Right now, somewhere in Austin, Texas, someone is getting excited about the new app they’ve just downloaded. They will be bragging to people that it’s the ‘new Twitter’, or that it’s made Foursquare redundant.

Thousands of people are currently attending Austin’s annual South By Southwest (SXSW) festival. As discussed here, developers are launching their applications at the festival, just as Twitter and Foursquare did before them. From reading the article and the descriptions of the most popular apps though, I’m not convinced. There’s Scvngr (why has removing vowels suddenly become good? I had to check several times I was spelling it right), which is basically Foursquare with games, Instagram, a photo-based Twitter, and Hashable, the only really new idea, but what is effectively a pushy virtual business-card.

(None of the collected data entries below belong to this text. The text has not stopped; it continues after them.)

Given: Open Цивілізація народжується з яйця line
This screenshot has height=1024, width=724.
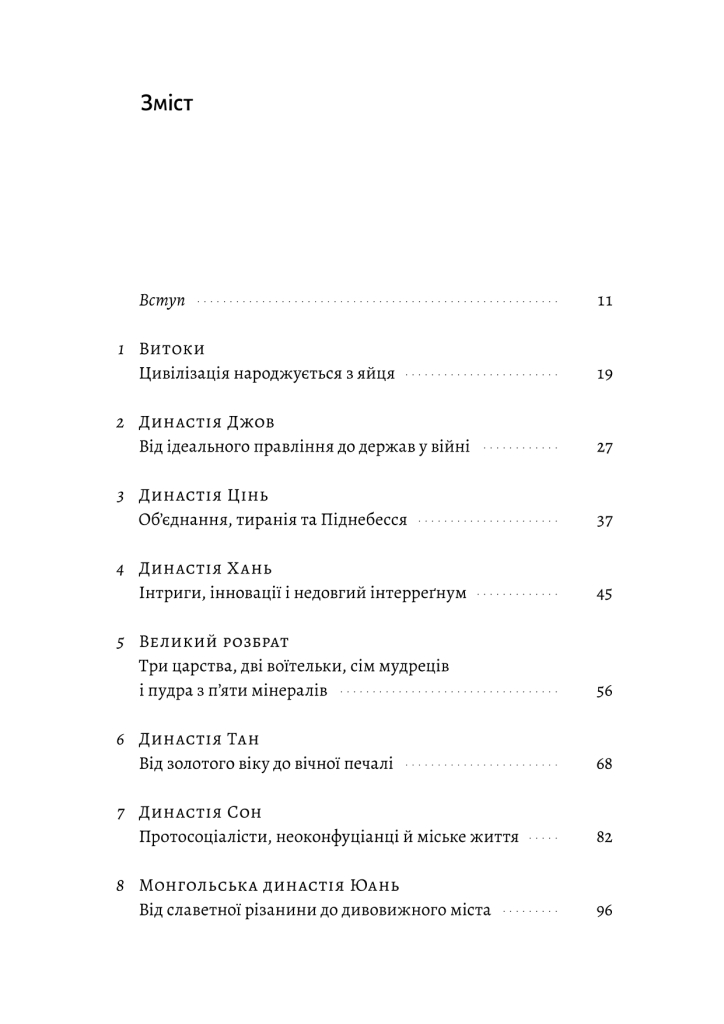Looking at the screenshot, I should [x=267, y=374].
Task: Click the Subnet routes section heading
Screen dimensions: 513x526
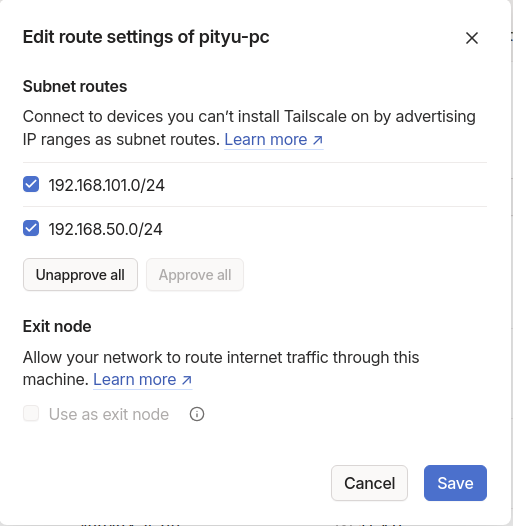Action: coord(75,87)
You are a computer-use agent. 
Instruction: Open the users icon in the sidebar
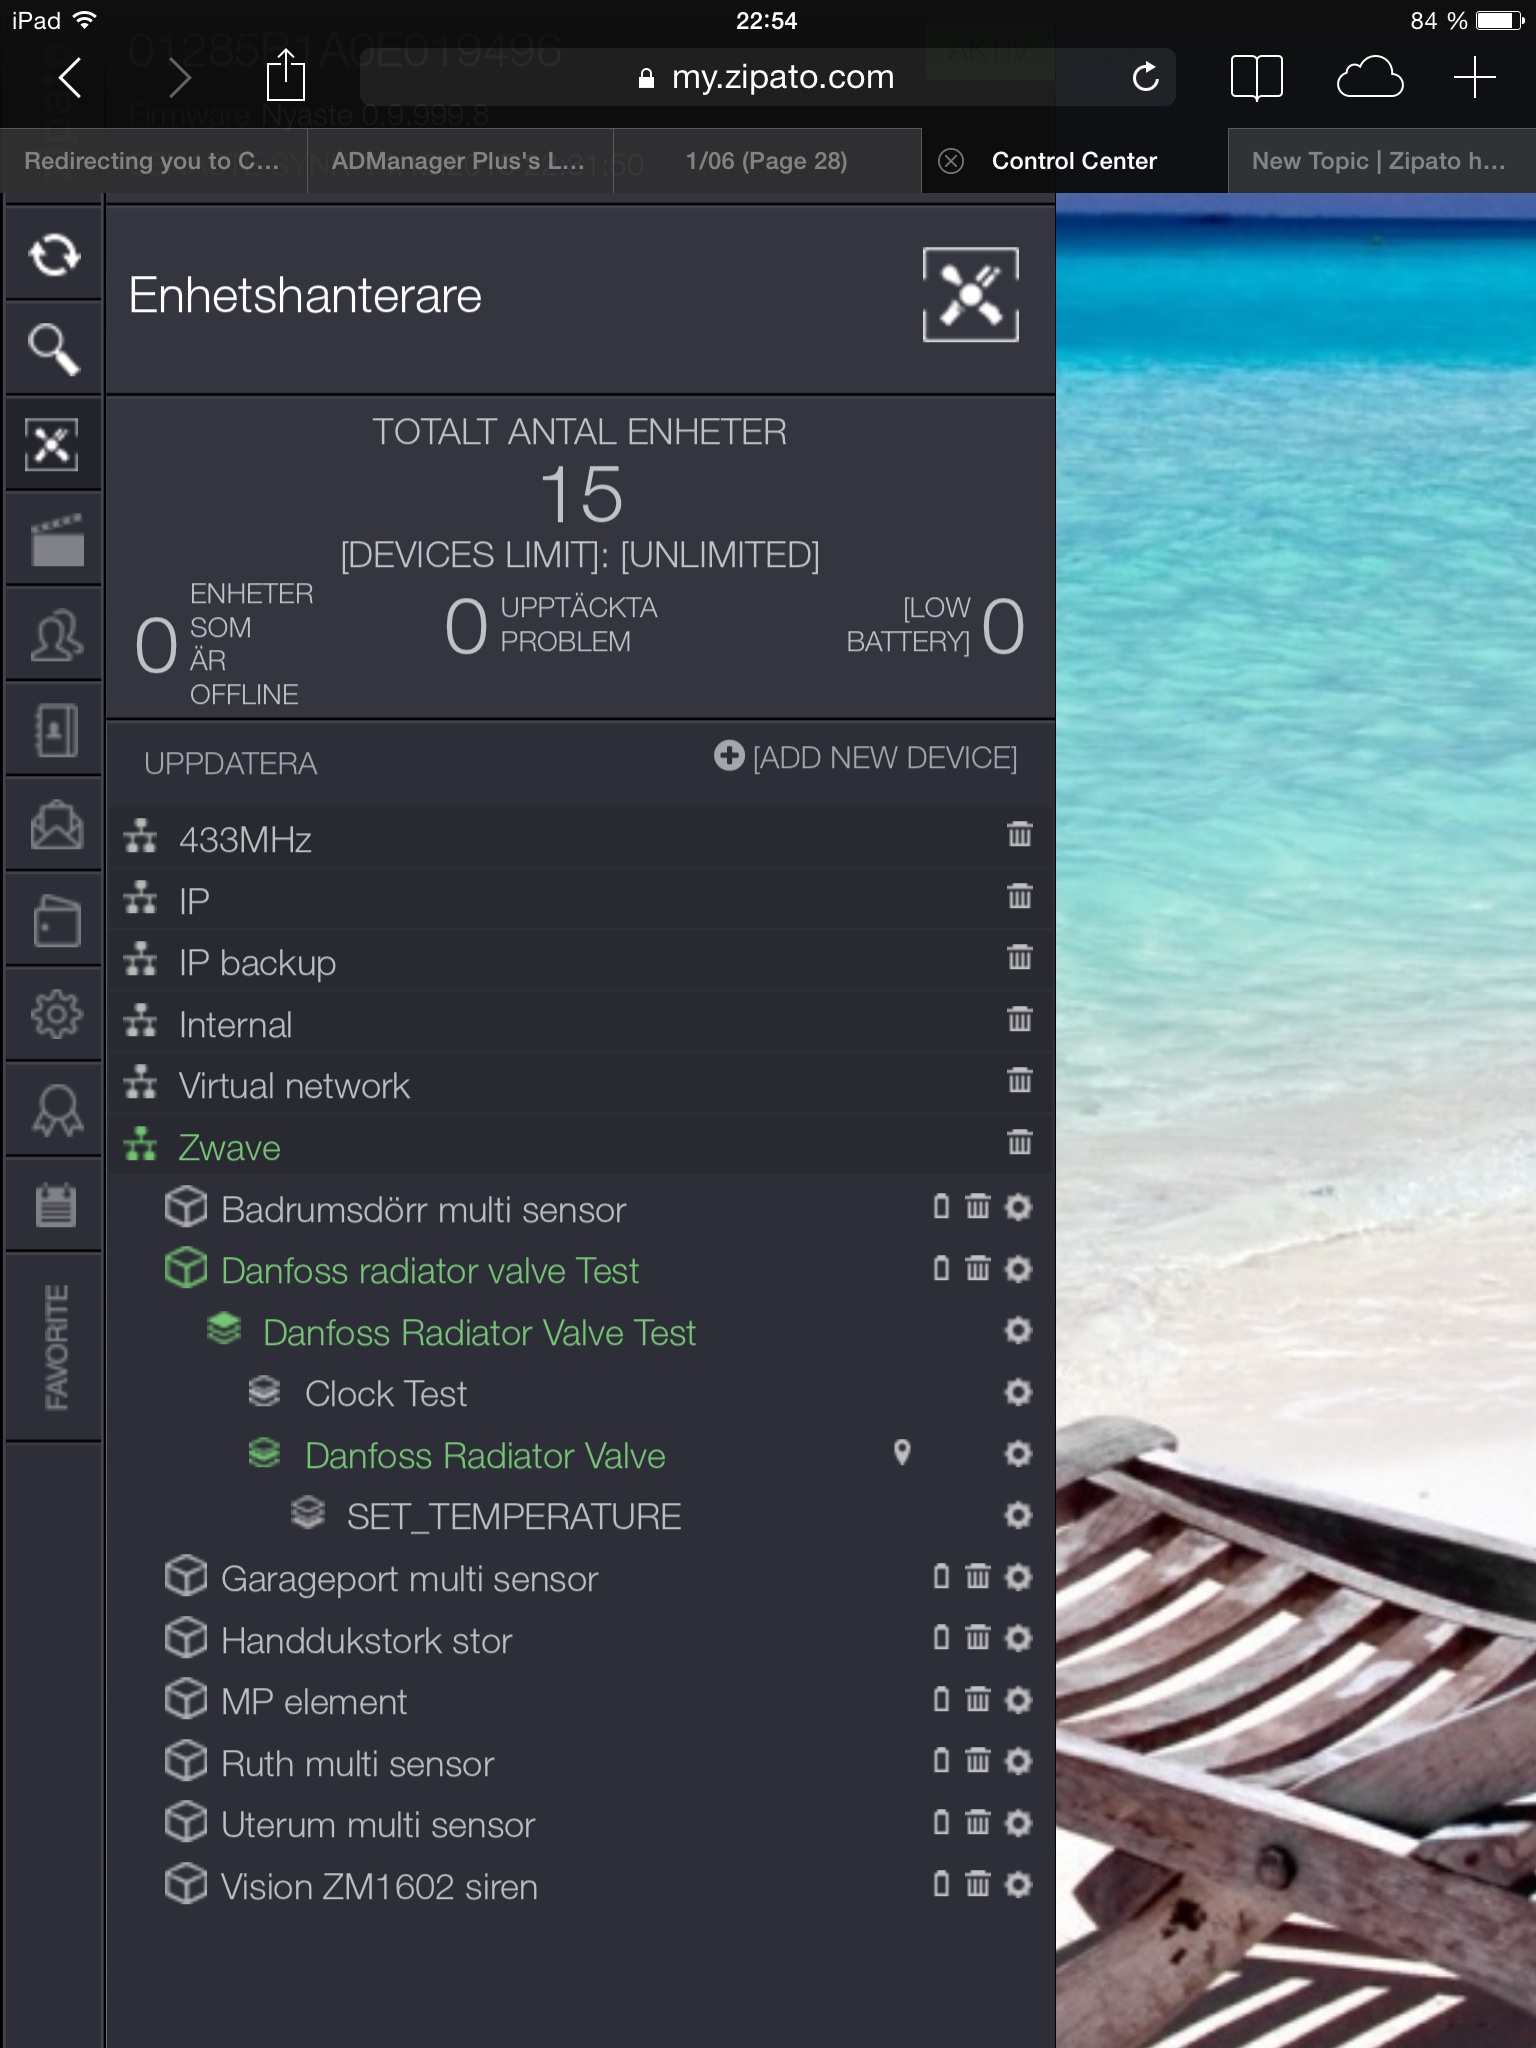56,636
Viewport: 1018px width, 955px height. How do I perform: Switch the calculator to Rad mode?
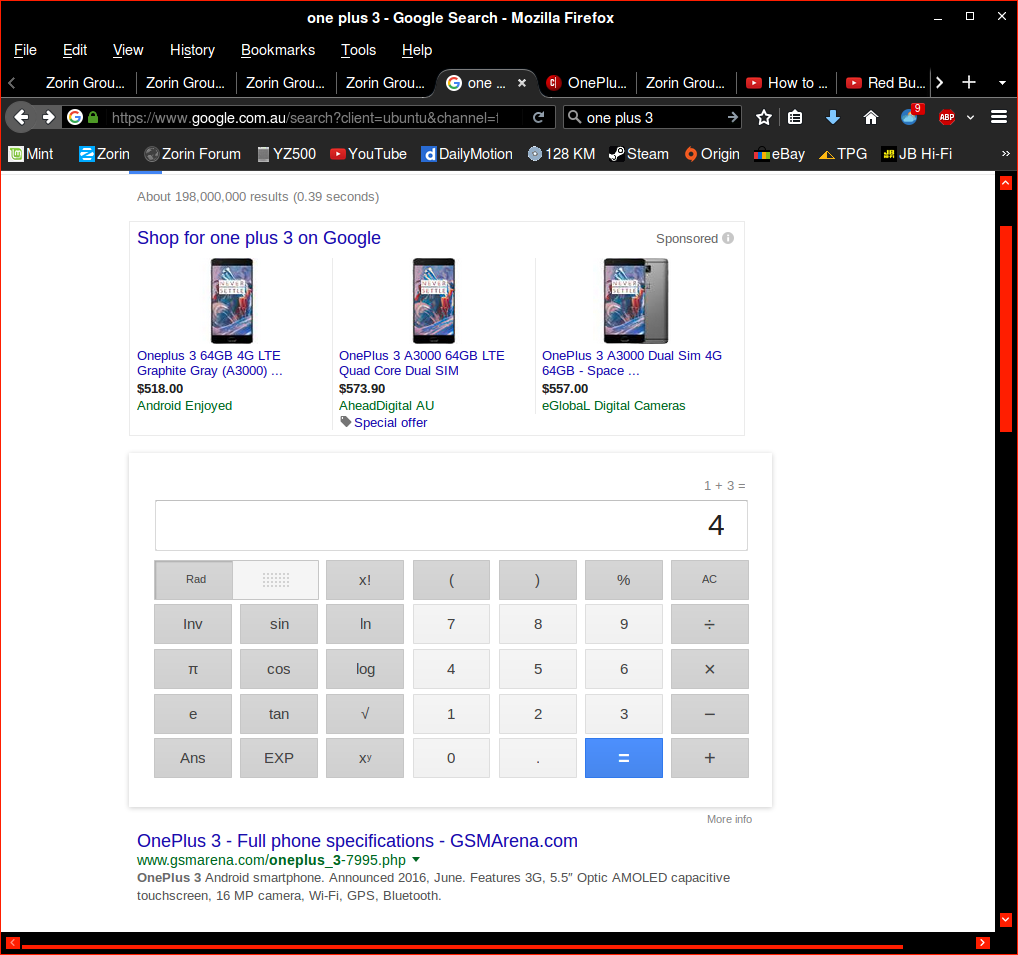click(195, 580)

These apps just sound like extensions of what’s already about, and what’s already popular.

I realise that I don’t have a ground-breaking app idea myself, and so I don’t have that much room to criticise someone else’s business, but I can’t see much need for these apps. Apart from anything, they (and Scvngr in-particular) seem to be just trying to distract us. But distract us from what? Is there not enough to enjoy in real life that we need apps to set us challenges whenever we step into a cafe? I can see the relevance in Hashable, allowing you to create new business opportunities for yourself, but is it genuinely something you couldn’t do without? I can also see how Twitter is useful, and I always have it open when online, but is a Twitter-like app based around pictures really that useful? You can already post pictures to Twitter, so what’s the problem?

Maybe they’re things you need to use to be able to understand, but right now they just seem like they’re there to make the developers money. Or have I completely missed the point?